SC080030 - Risk-based Probabilistic Fluvial Flood Forecasting for Integrated Catchment Models

Theme:Incident Management and Community
Project status:Completed
Start date:20/08/2008
End date:24/08/2011
Keywords:
  • Flood Defence
Contractor:
  • WS Atkins,
  • CEH - Wallingford
Contact:

PROJECT SUMMARY

This Environment Agency R&D project investigated how to use probabilistic river flood forecasting to help understand and reduce the uncertainty in flood forecasts made as part of flood risk assessments.

Reliable flood forecasts are vital to providing a flood warning service to people and businesses at risk from flooding. For fluvial (river) flood forecasting, rainfall-runoff, river flow routing and hydraulic computer models are often combined into computer model cascades and are run automatically in the Environment Agency’s National Flood Forecasting System (NFFS).

However, the accuracy of flood forecasts can be influenced by a number of factors such as the accuracy of the data fed into the model, model structure, parameters and state (initial conditions of the scenario modelled). Having a good understanding of these modelling uncertainties is vital to maintaining and improving the flood forecasting service provided by the Environment Agency.

This R&D project developed internal practical guidance for conducting risk-based probabilistic fluvial flood forecasting for integrated catchment models.

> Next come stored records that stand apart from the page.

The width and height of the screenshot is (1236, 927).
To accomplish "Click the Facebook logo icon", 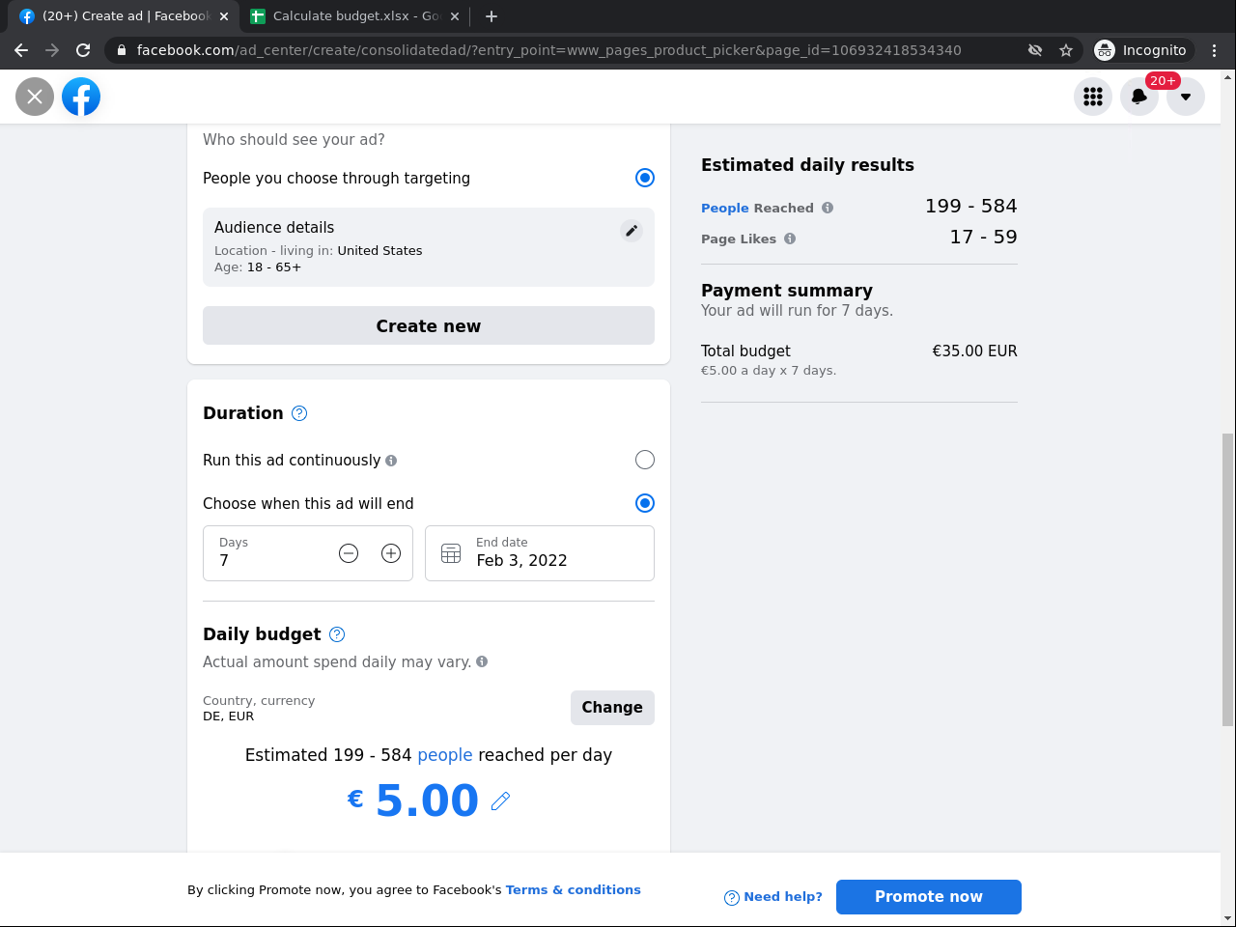I will (81, 97).
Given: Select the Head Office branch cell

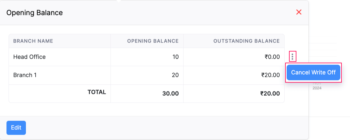Looking at the screenshot, I should pyautogui.click(x=29, y=57).
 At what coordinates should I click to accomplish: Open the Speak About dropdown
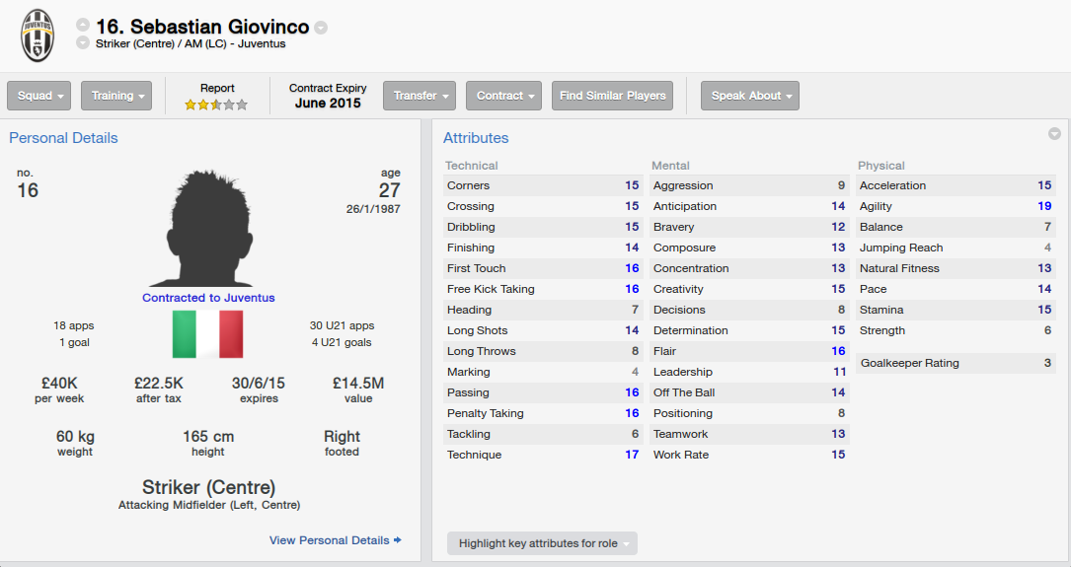pyautogui.click(x=750, y=96)
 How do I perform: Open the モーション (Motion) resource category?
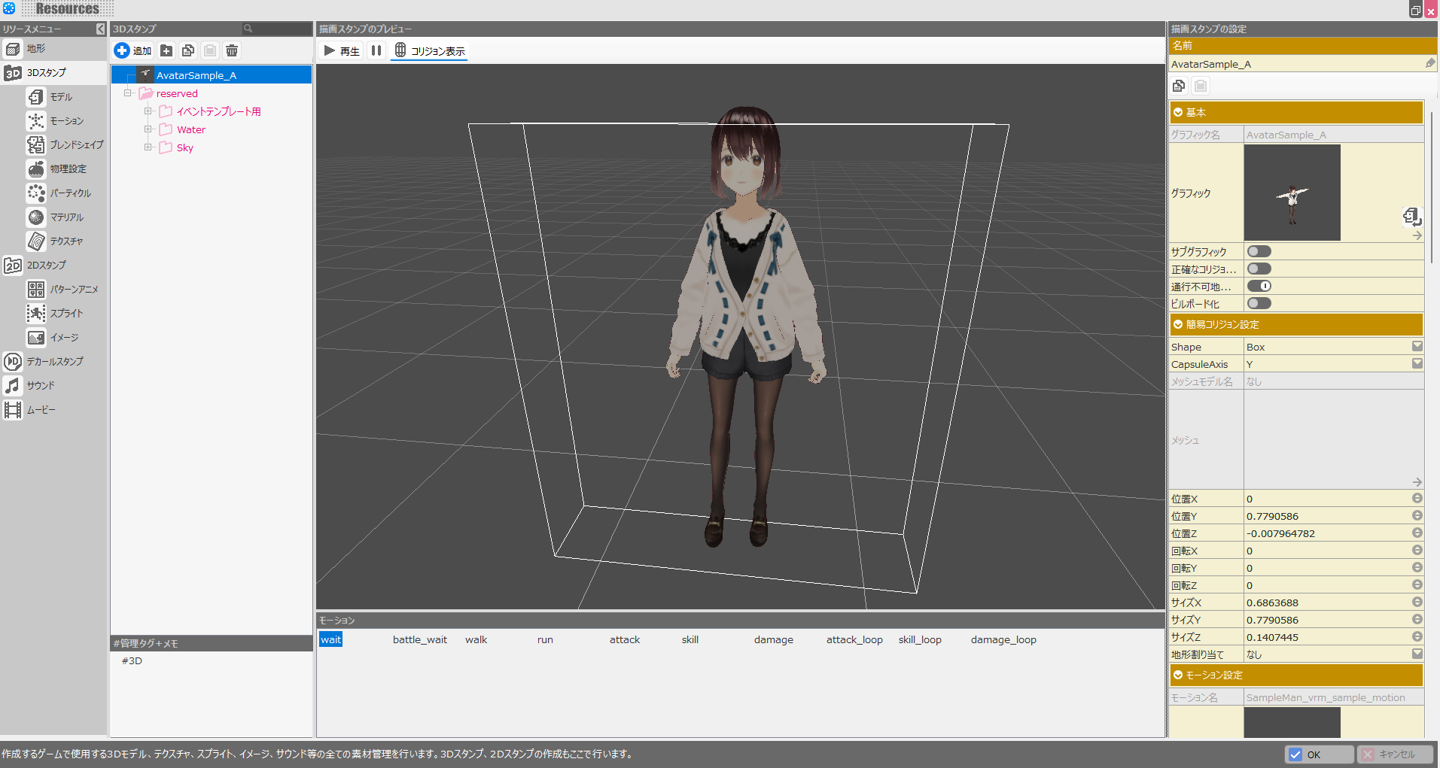[35, 120]
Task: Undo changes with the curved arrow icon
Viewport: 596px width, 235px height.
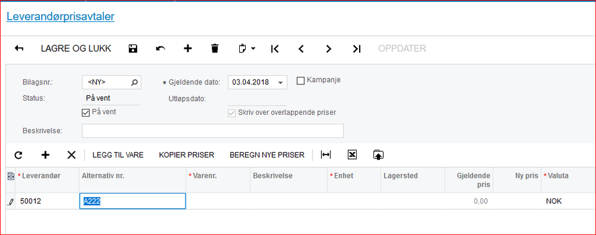Action: click(160, 49)
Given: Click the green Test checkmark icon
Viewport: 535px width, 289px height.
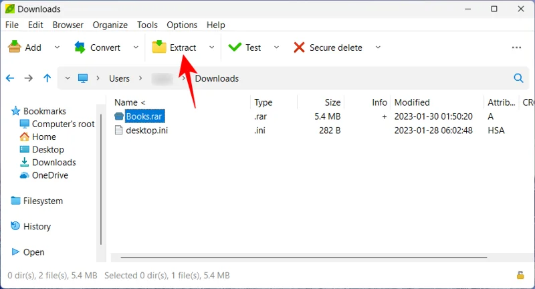Looking at the screenshot, I should coord(235,47).
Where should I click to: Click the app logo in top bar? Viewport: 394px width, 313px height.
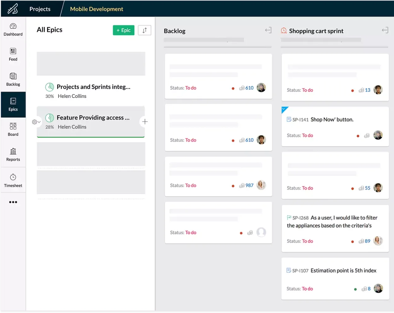pos(13,9)
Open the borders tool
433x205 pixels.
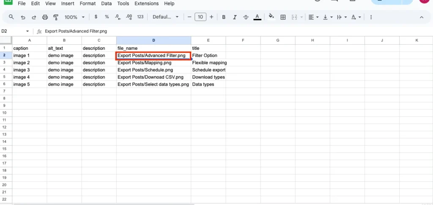283,17
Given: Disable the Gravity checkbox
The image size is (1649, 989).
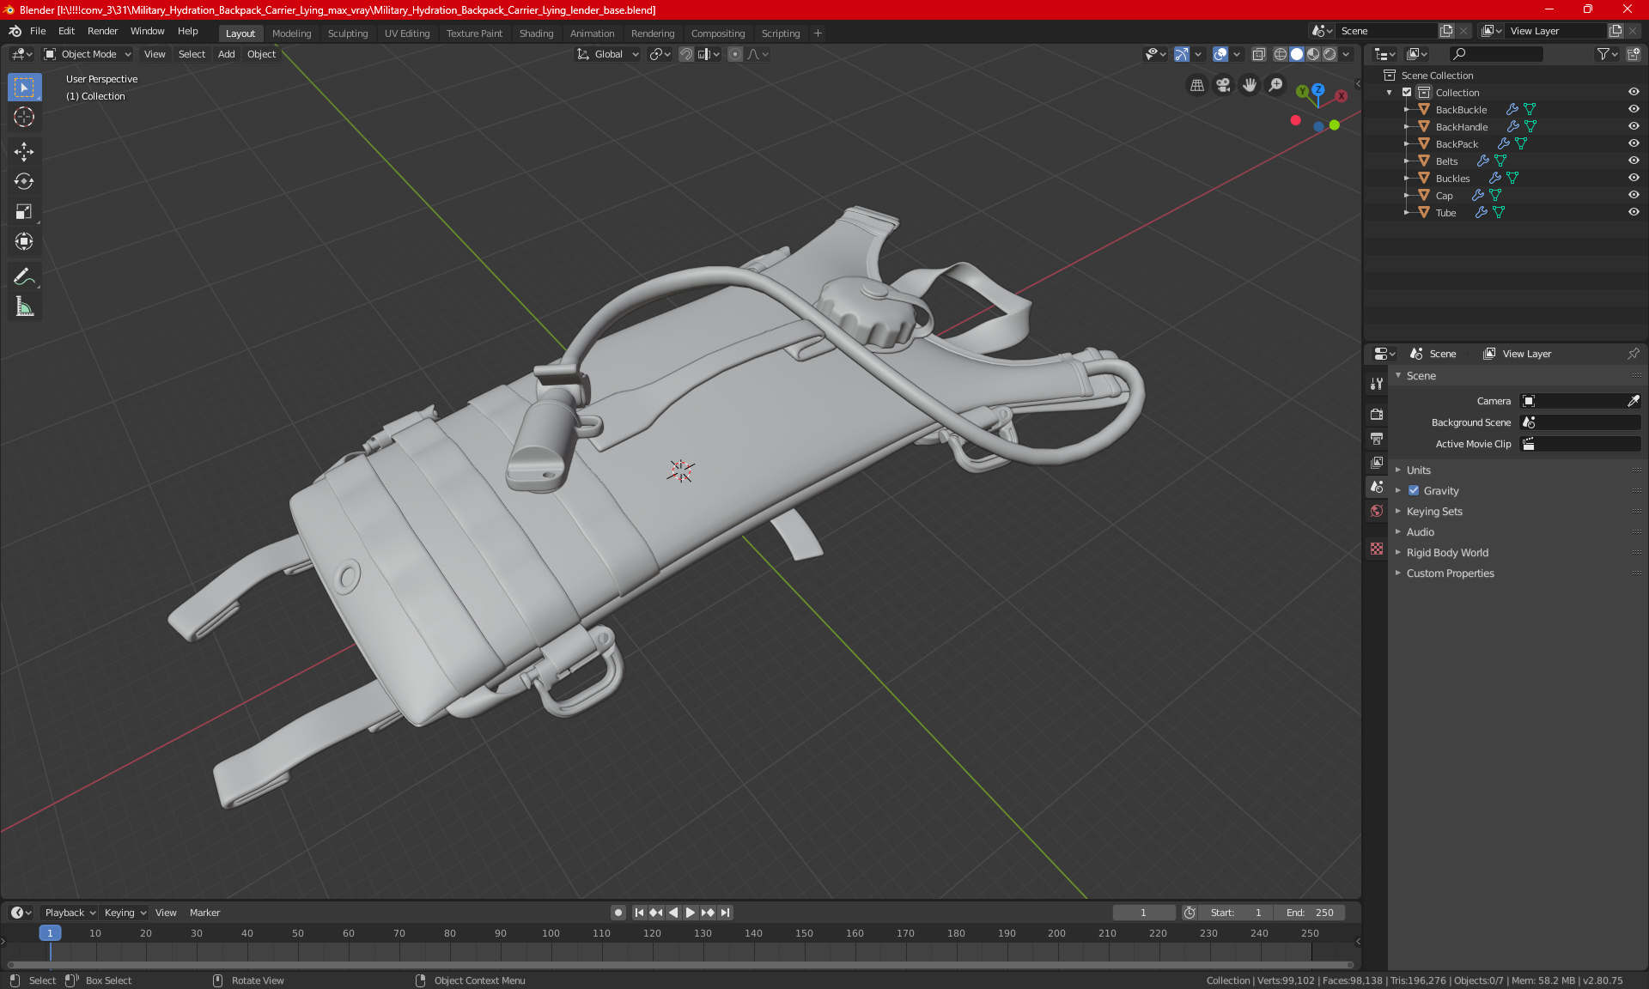Looking at the screenshot, I should 1414,491.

The main aim of the project was to develop and test practical probabilistic methods to quantify and, where possible, reduce uncertainties in fluvial flood forecasts from sources other than predicted rainfall.

The project provided advice on how to use probabilistic fluvial flood forecasting techniques, including selecting the most suitable method depending on the situation being forecast. The target audience for the information are Environment Agency flood forecasting technical specialists and others involved in maintaining and improving forecasting models.

The advice is based on experience gained and methods developed during this R&D project, which evaluated probabilistic techniques for the Upper Calder, Lower Eden, Ravensbourne and Upper Severn catchments in North East, North West, Thames and Midlands regions of the UK. The locations for the case studies were chosen after consulting regional flood forecasting and warning staff early on during the project.

Following an introduction to concepts in probabilistic forecasting, and its potential uses, this project outlined a number of possible methods, including forward uncertainty propagation, data assimilation and forecast calibration techniques. A concise version of an uncertainty framework was developed as a guide for selecting appropriate techniques.

Forward uncertainty propagation techniques include the following methods for propagating individual sources of uncertainty through integrated catchment models, such as:
• Rainfall inputs derived from raingauge weighting schemes.
• Model parameter uncertainty from MCRM, TCM and PDM rainfall-runoff models.
• Rating curve uncertainty.
These key sources of uncertainty were identified as priorities in consultations during project. Two data assimilation techniques are also described (adaptive gain and the data-based mechanistic approach) which, unlike the deterministic approaches currently used in the Environment Agency, estimate uncertainty as well as improving the forecast.

The work confirmed that forecast calibration (or conditioning) has a key role to play in calibrating the probabilistic content of forecasts, based on long runs of historical data (hindcasts). The methods which are considered are quantile regression (also known as historic flood forecast performance tool) and autoregressive moving average (ARMA) error prediction.

Suggestions were also made for possible probabilistic performance measures which might be used, whilst noting that this topic is considered in other projects. Run-time issues were investigated where they affect the methods considered, and possible options for reducing run times were considered, such as computational improvements, and reconfiguration and emulators for hydrodynamic models.